L’ASTROLOGIA E’ UNA SCIENZA? PERCHE’ GLI OROSCOPI HANNO TANTO SUCCESSO?

 

“Quando non ci si aggrappa alla parola del Signore, ma si consultano oroscopi e cartomanti, si comincia ad andare a fondo” perché “la fede non è tanto forte”. Le parole pronunciate da Papa Francesco durante l’angelus che hanno tanto fatto infuriare gli operatori del settore in realtà non dicono nulla di nuovo, la chiesa ha sempre specificato che l’astrologia è un’arte di divinazione, già Papa Giovanni Paolo II nel corso del Te Deum del 2001 aveva esortato a non credere agli oroscopi e ai veggenti, non lasciarsi suggestionare dalle visioni apocalittiche del futuro. Impegnarsi invece nel presente. Gesù ci esorta a non investigare inutilmente su ciò che è riservato a Dio, che è appunto il corso degli eventi, ma a utilizzare il tempo che ciascuno ha a disposizione, cioè il presente, operando con amore filiale per la diffusione del Vangelo in ogni angolo del pianeta, e addirittura Sant’Agostino nel Civitate dei scritto tra il 413 e il 426 asseriva che coloro i quali ritengono che gli astri determinano, indipendentemente dal volere di Dio, le azioni che si compiranno, il bene che si avrà, il male che si subirà, non devono essere ascoltati non solo da coloro che professano la vera religione ma neanche da coloro che preferiscono adorare vari dei anche se falsi. Infatti questa teoria viene a sostenere che non si adori e non si preghi alcun dio. Per questo motivo accusare di ignoranza il Papa riguardo l’astrologia come fa l’astrologo napoletano Riccardo sorrentino attraverso il sito CampaniaVeritas.it [mi sarei aspettato da Papa Francesco un’apertura diversa verso questa scienza (viste le aperture verso i divorziati, i gay e le altre religioni) ma, purtroppo, è il “sistema Chiesa” che ha (o deve avere) i paraocchi] non ha senso così come non ha senso equiparare l’astrologia a una scienza.

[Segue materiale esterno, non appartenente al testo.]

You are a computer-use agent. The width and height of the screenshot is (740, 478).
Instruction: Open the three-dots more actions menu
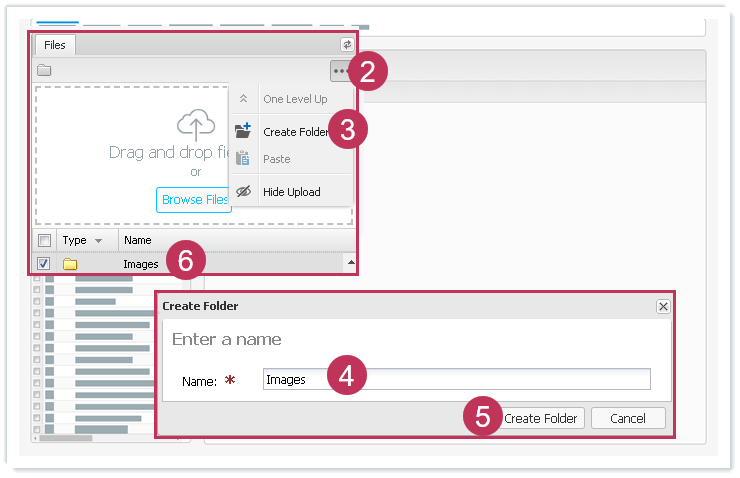point(341,71)
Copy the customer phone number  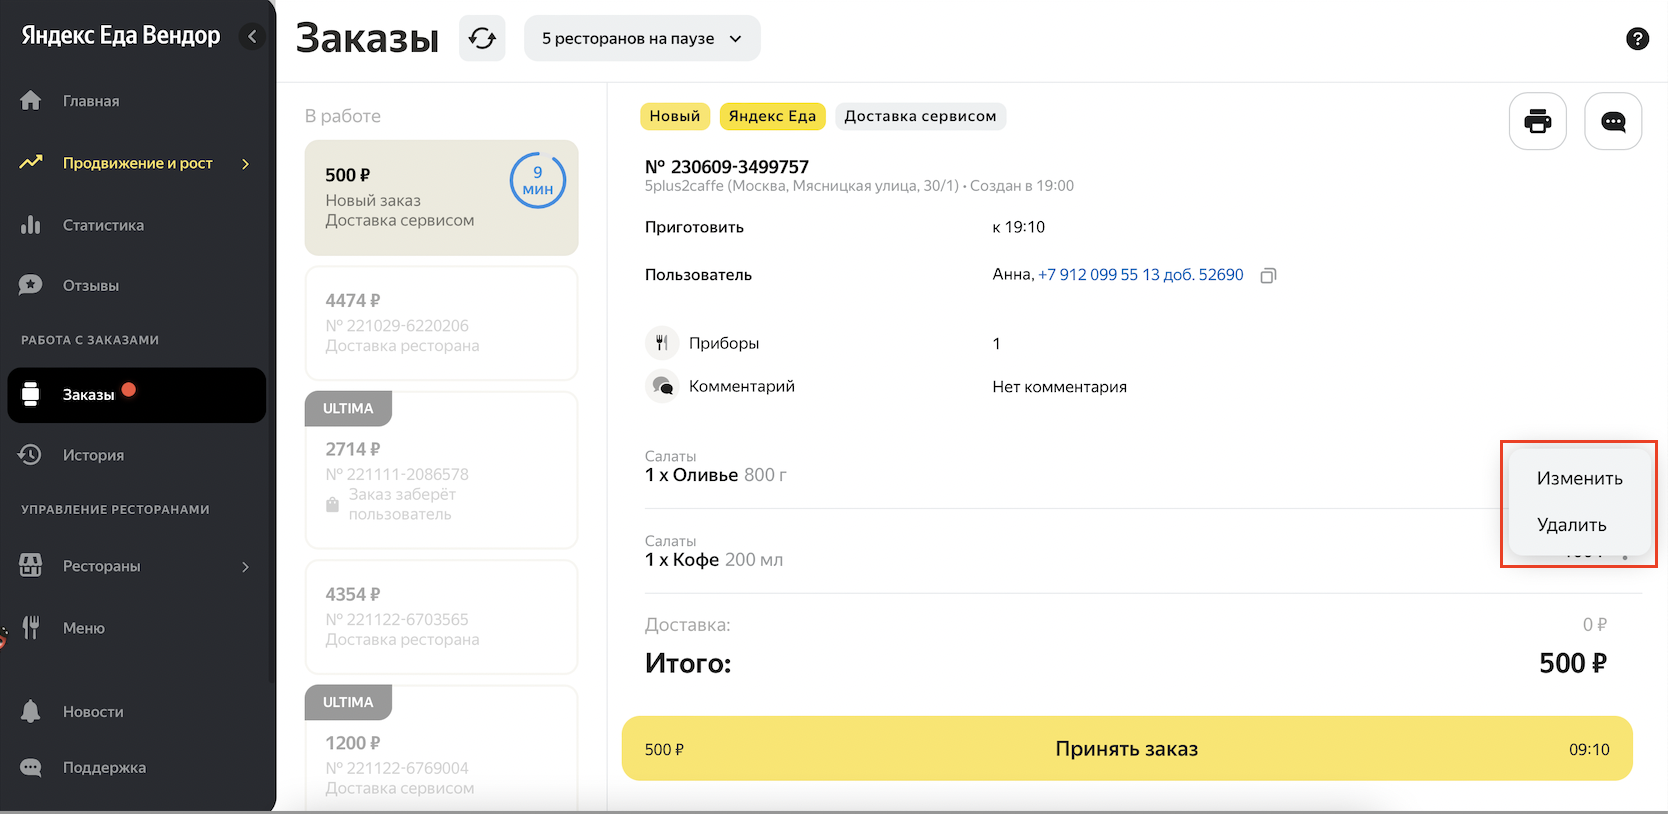coord(1268,275)
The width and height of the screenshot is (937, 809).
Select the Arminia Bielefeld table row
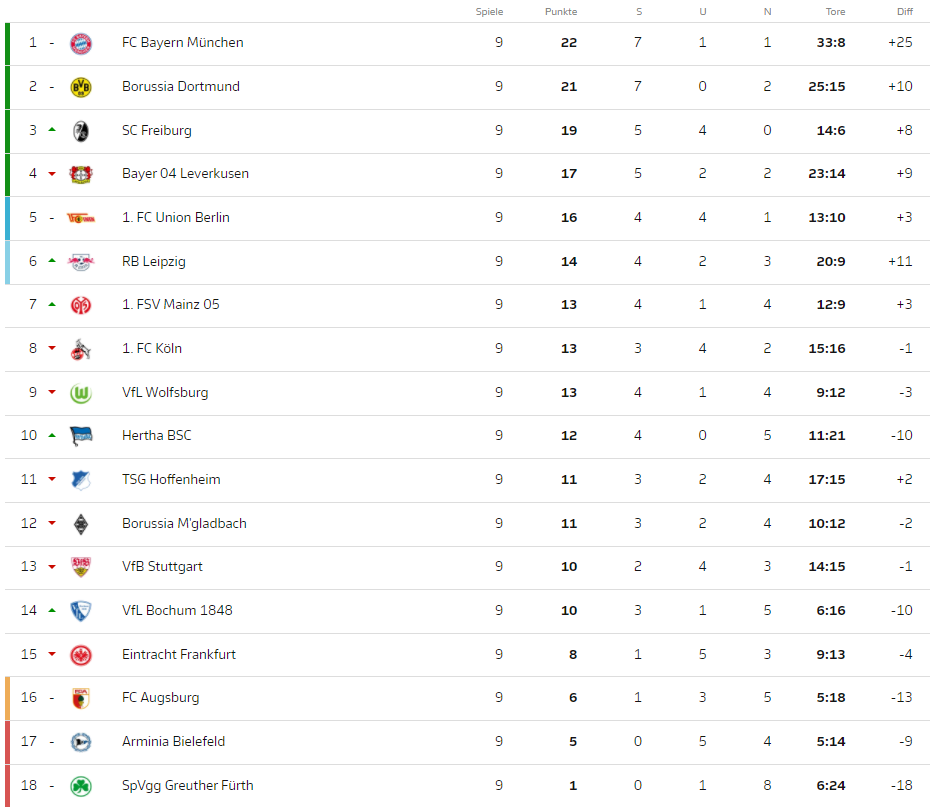pos(467,742)
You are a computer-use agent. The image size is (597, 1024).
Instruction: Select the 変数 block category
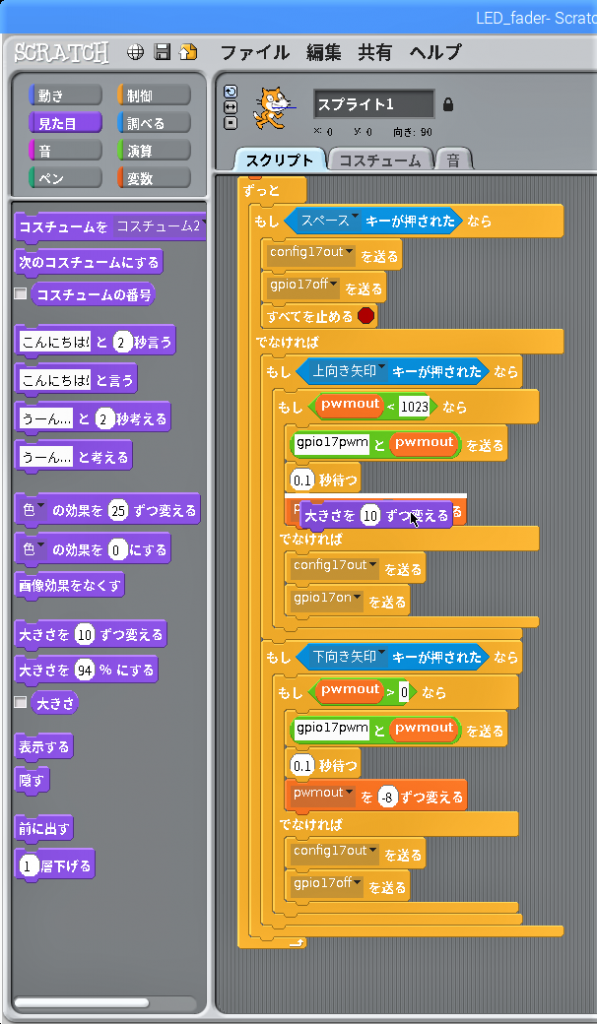click(x=154, y=178)
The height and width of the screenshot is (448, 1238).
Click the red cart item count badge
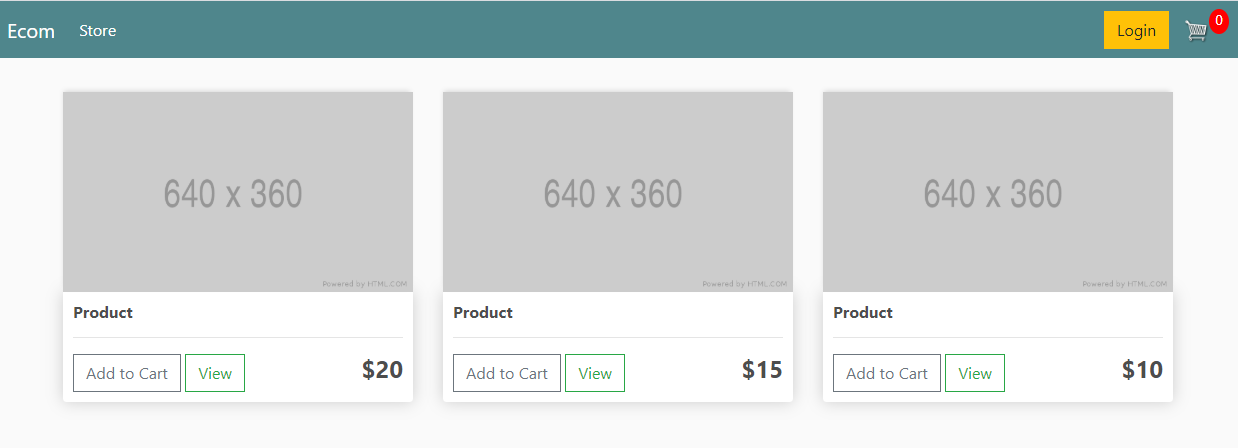coord(1218,20)
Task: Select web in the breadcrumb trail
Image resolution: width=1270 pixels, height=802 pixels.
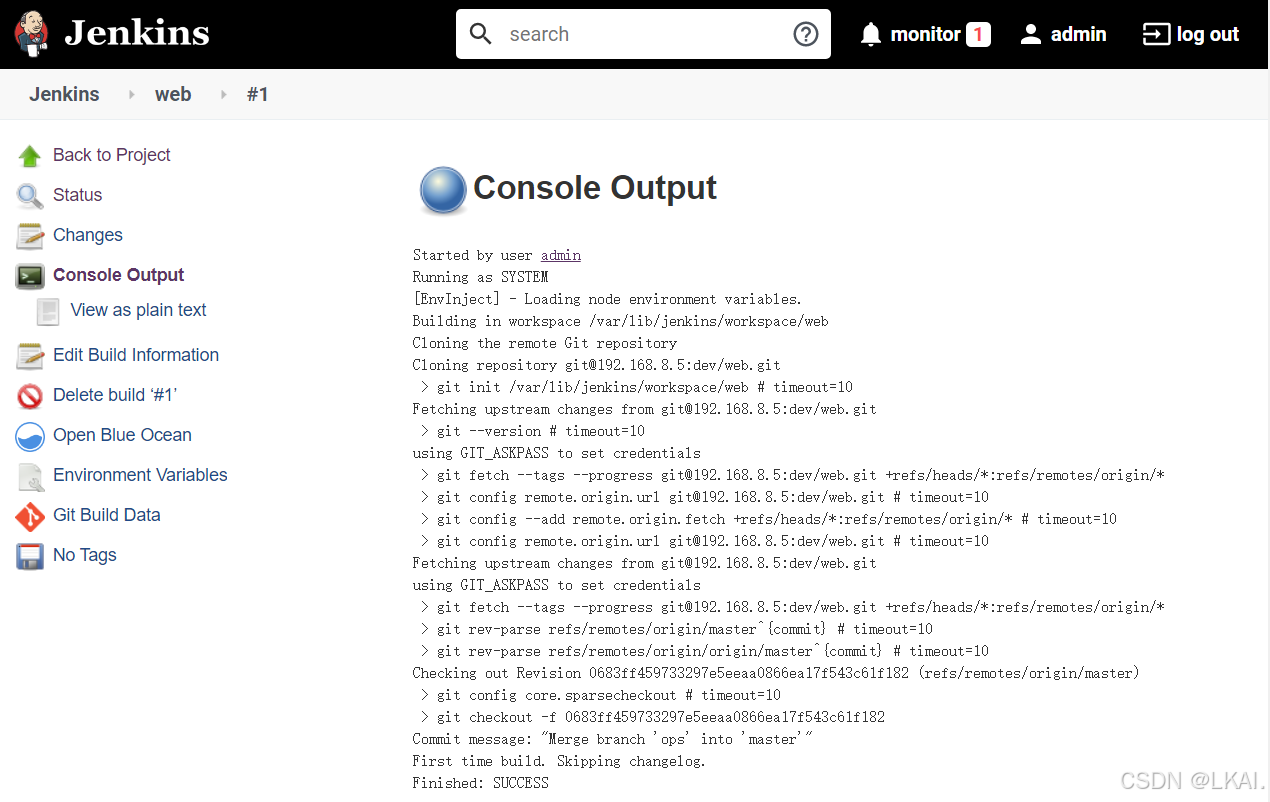Action: [173, 93]
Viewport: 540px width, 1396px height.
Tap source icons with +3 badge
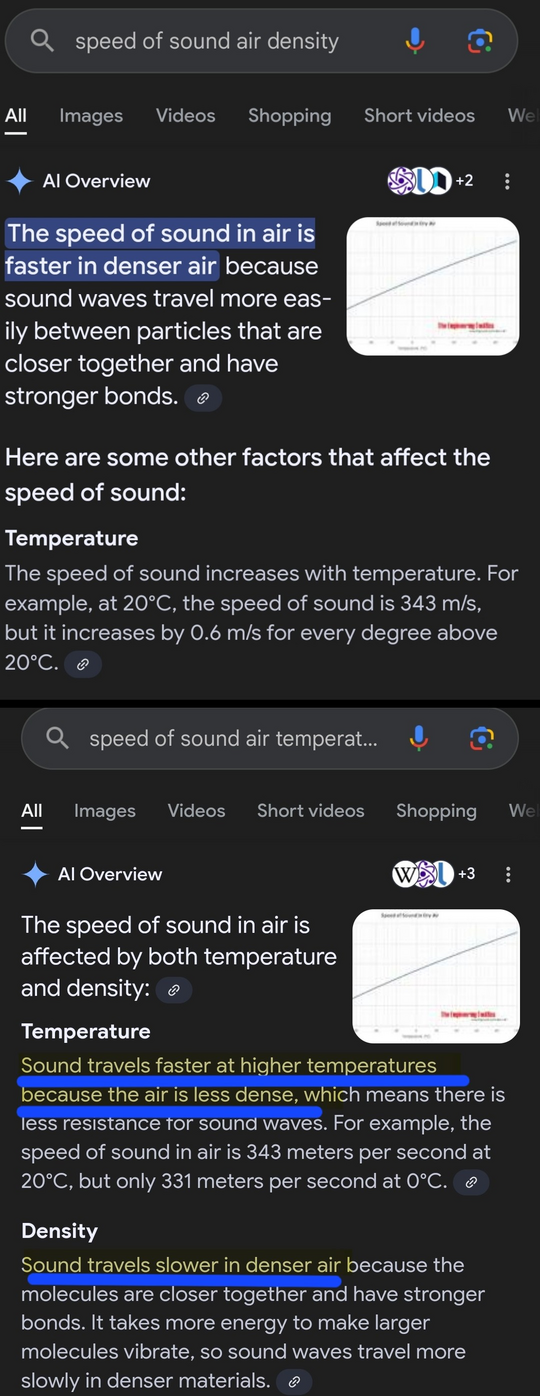[x=434, y=874]
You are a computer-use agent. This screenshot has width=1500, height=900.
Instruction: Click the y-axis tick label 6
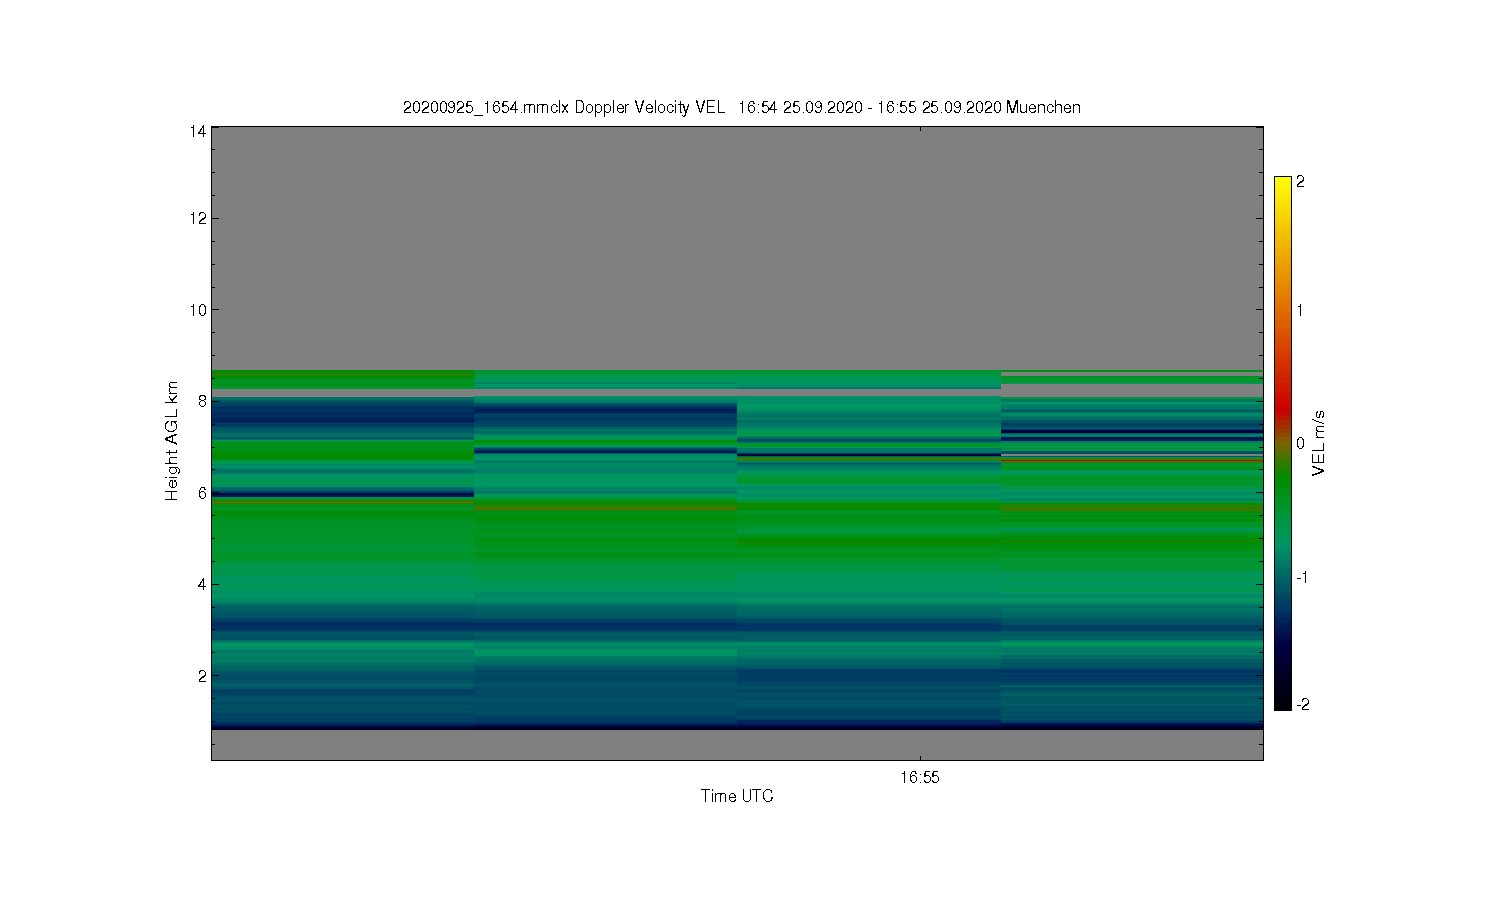click(x=203, y=493)
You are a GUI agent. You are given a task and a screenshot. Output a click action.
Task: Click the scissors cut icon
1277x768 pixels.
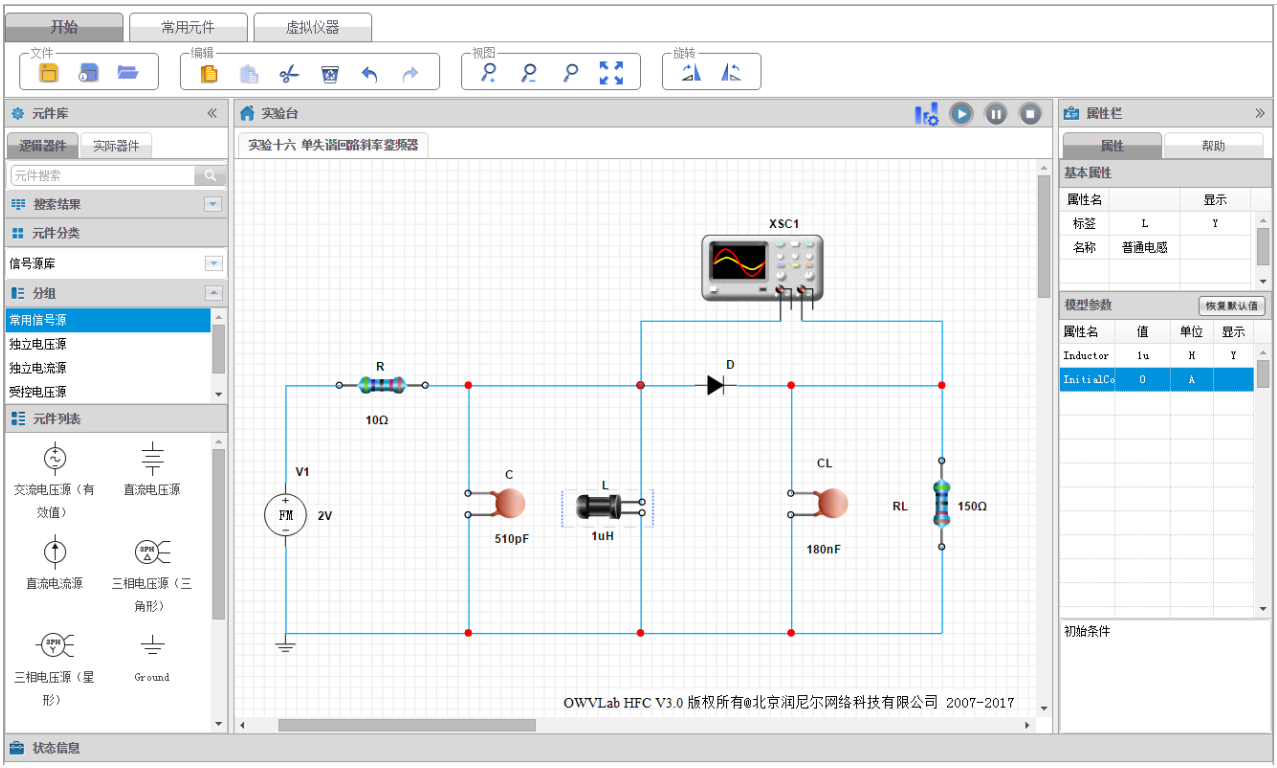pyautogui.click(x=289, y=74)
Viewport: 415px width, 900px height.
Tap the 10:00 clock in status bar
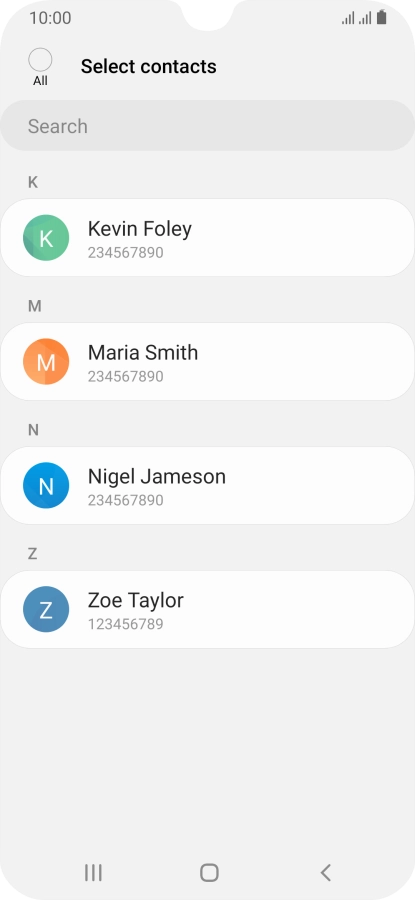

Ai tempi di Sant’Agostino era più facile far credere che l’astrologia avesse dei fondamenti scientifici perché si pensava che la terra fosse al centro dell’universo per cui era facile asserire che gli astri fossero la causa remota e primaria di tutti i processi terrestri di alterazione e corruzione, ma oggi che sappiamo che non è così quale fondamento scientifico può mai avere l’astrologia? E perché nonostante chiesa e scienza siano d’accordo nel considerare l’astrologia priva di fondamento gli oroscopi mietono ancora tanto successo? Evidentemente c’è un business che non si riesce a combattere, ci sono alle spalle aziende con grossi fatturati che spingono l’industria della chiaroveggenza, per cui siamo costretti a subire rubriche di astrologia anche in testate di primo piano e a sorbirci gli operatori del settore anche nelle televisioni nazionali, al punto che sono diventati vere e proprie star. Con queste premesse riesce difficile sperare che certe credenze e superstizioni scompaiano ma è bene ricordarsi che credere e seguire gli oroscopi significa essere contro la scienza e contro la religione.